Task to carry out
Count the lines in the items below that contain the word "height", and reply with only that number.

Records supplied
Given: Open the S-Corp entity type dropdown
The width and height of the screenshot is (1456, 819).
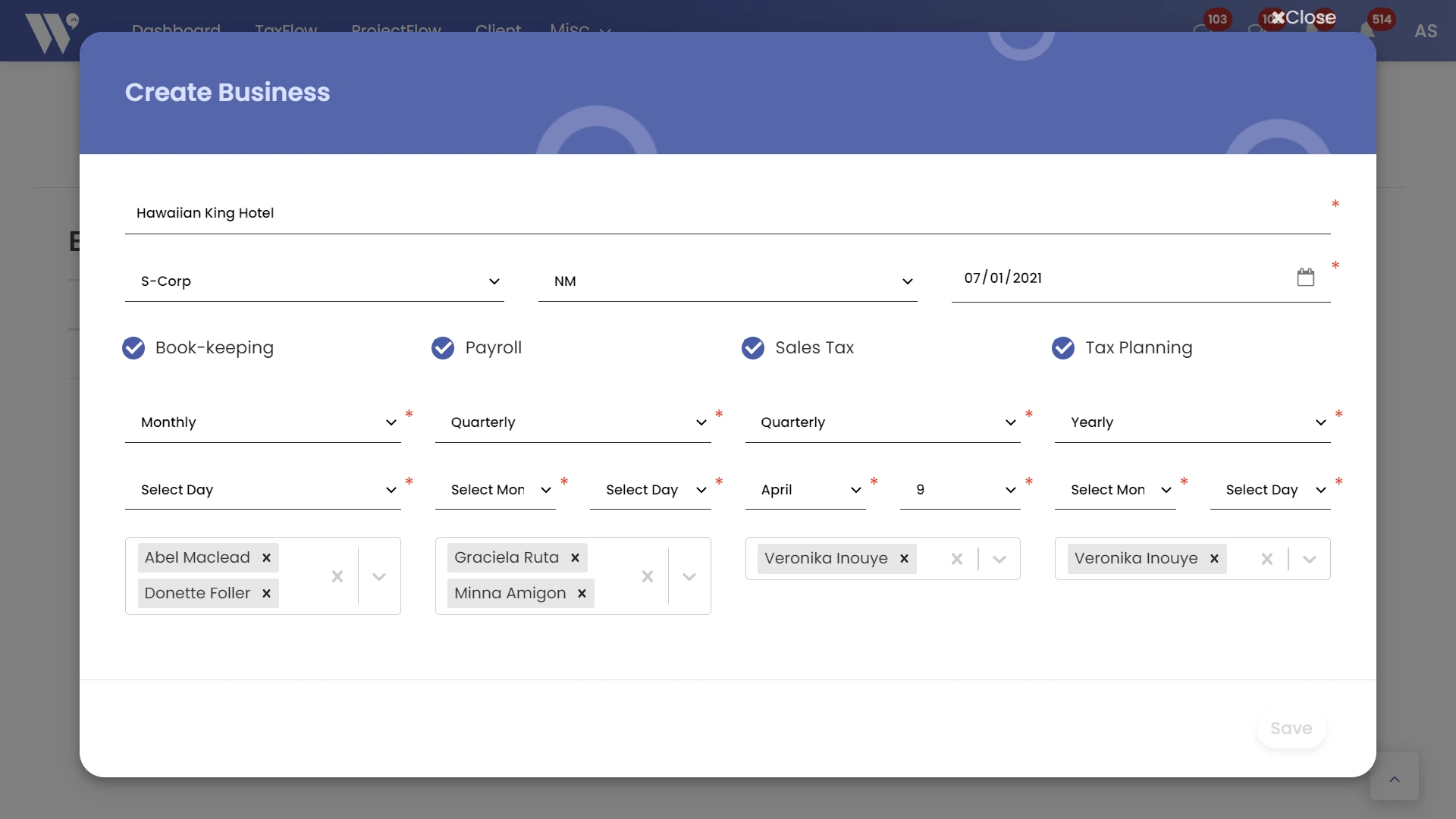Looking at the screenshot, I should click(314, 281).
* * *
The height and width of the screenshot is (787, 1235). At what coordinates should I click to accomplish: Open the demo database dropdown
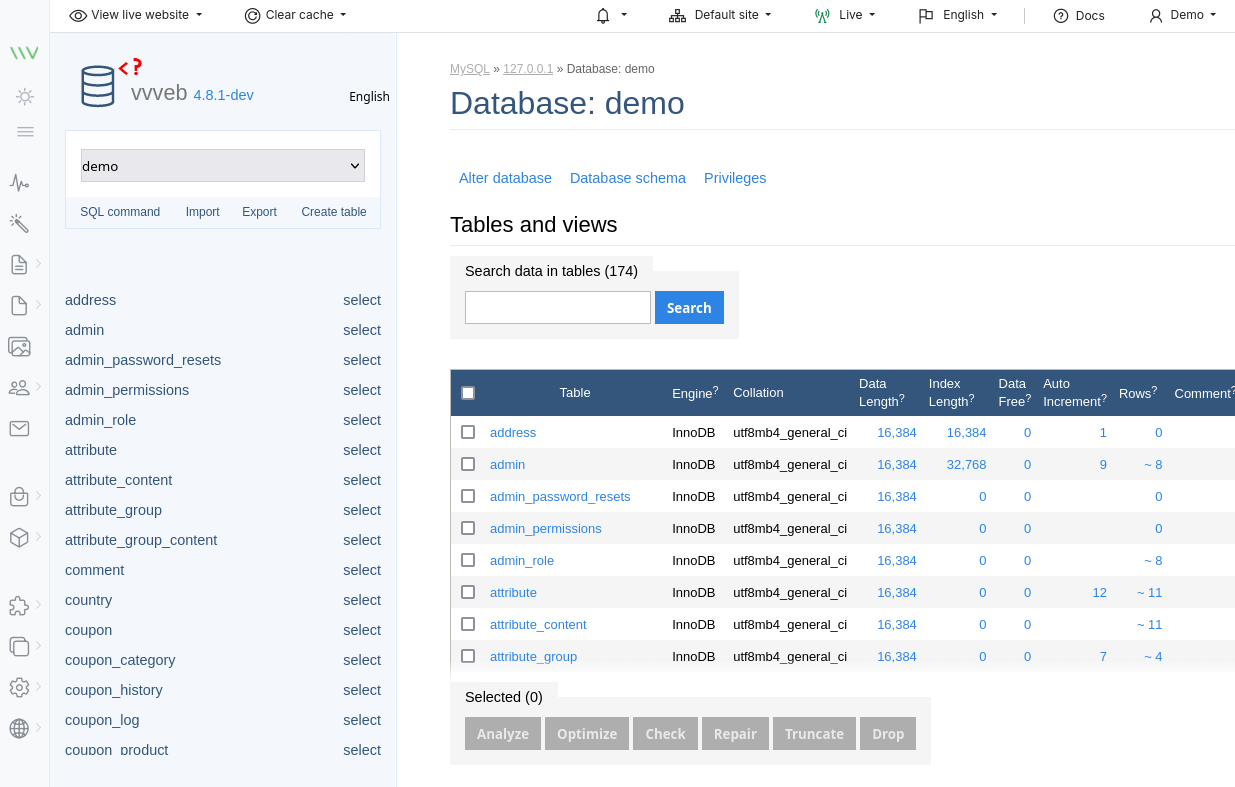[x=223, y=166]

Expected answer
2